Côte d'Ivoire : nationalisation des banques, une mesure unilatérale

La nationalisation de banques en Côte d'Ivoire par le gouvernement du Président Laurent Gbagbo est une décision unilatérale qui viole les conventions internationales, a estimé l'expert en droit des investissements Alseny Sylla.

« Que ce soit en Côte d’Ivoire ou ailleurs, lorsque des parties se mettent ensemble dans le cadre d’un contrat, il est nécessaire d’en respecter les clauses. Aussi, lorsqu’il est question de résilier un contrat par l’une d’elles, il faut que l’autre partie en soit informée dans un délai de temps », a expliqué M.Alseny Sylla.

L’administration Gbagbo, jugée illégitime par la communauté internationale, a décidé de nationaliser deux banques, filiales ivoiriennes de deux groupes français, après leur fermeture due à la rupture entre la Banque centrale des états d’Afrique de l’Ouest (BCEAO) et le camp du président sortant ivoirien.

La nationalisation ne s’effectue que sous la condition de la cause de l’utilité publique, qui elle-même doit être avérée, souligne l’expert guinéen.

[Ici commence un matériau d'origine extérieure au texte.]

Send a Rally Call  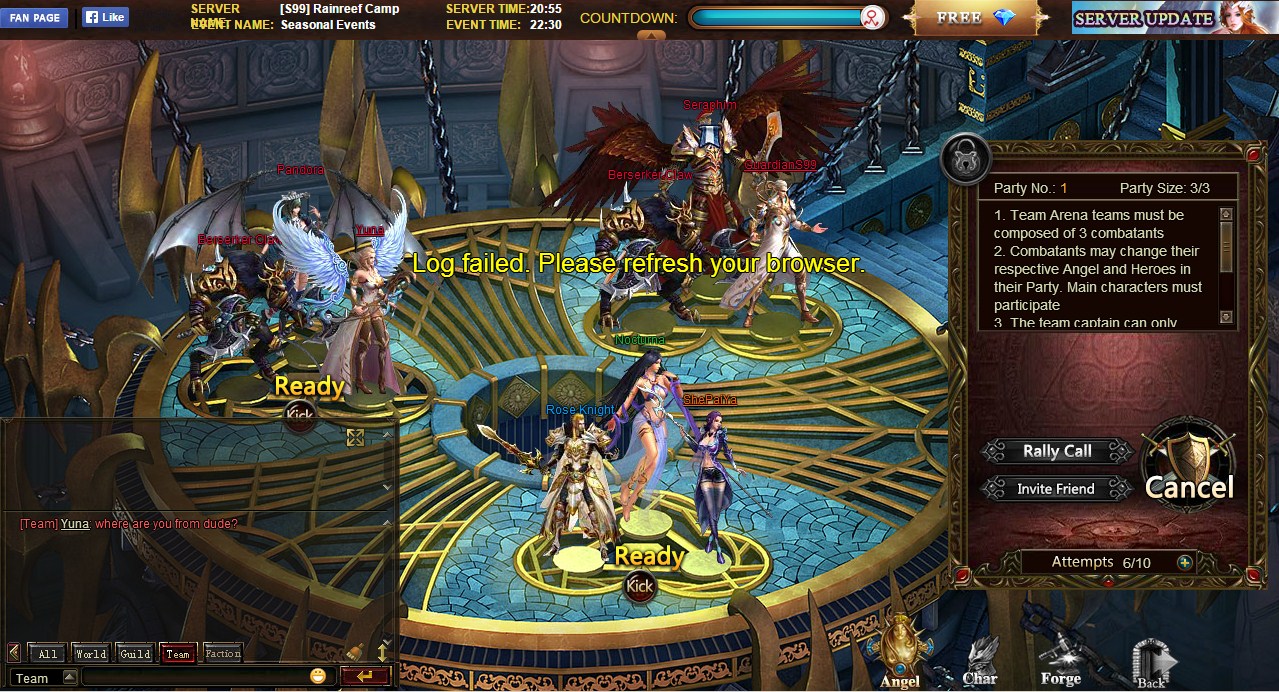[1056, 451]
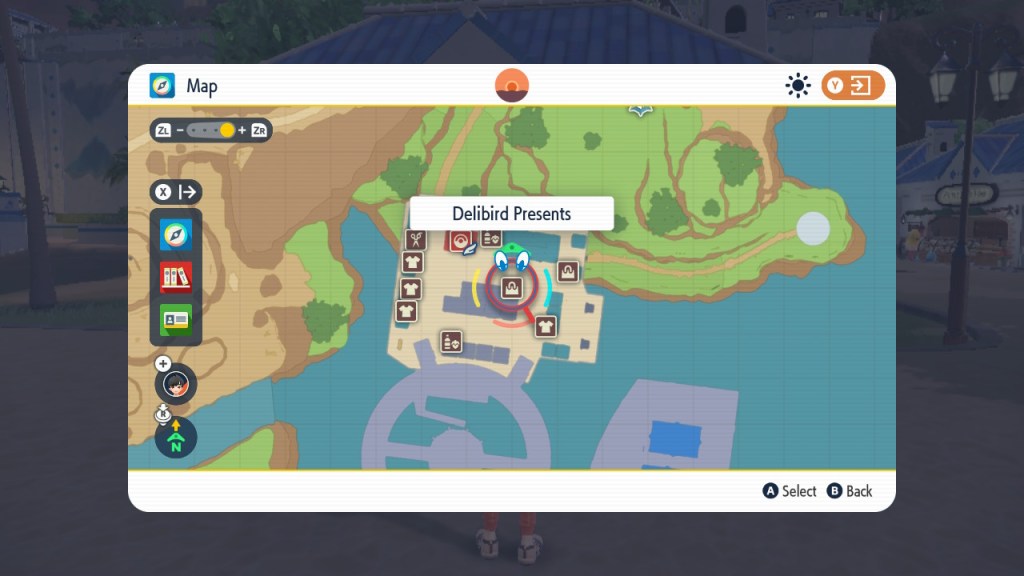
Task: Select the t-shirt marker right of the magnifier
Action: tap(545, 326)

Dans le cas de la Côte d’Ivoire qui connait une crise postélectorale depuis fin novembre 2010, il s’agit d’une situation d’exception, a déclaré Alseny Sylla.

S’agissant du mode d’approvisionnement des ces banques récemment nationalisées, il fait valoir qu’il est exclusivement du ressort du gouvernement puisqu’il est à la base de cette nouvelle mesure.

La filiale ivoirienne de la banque française BNP Paribas, BICICI “nationalisée” par Laurent Gbagbo, a rouvert ses portes au public mercredi à Abidjan.

(Extrait sonore : Alseny Sylla, expert en droit des investissements ; propos recueillis par François Gombahi d’ONUCI-FM)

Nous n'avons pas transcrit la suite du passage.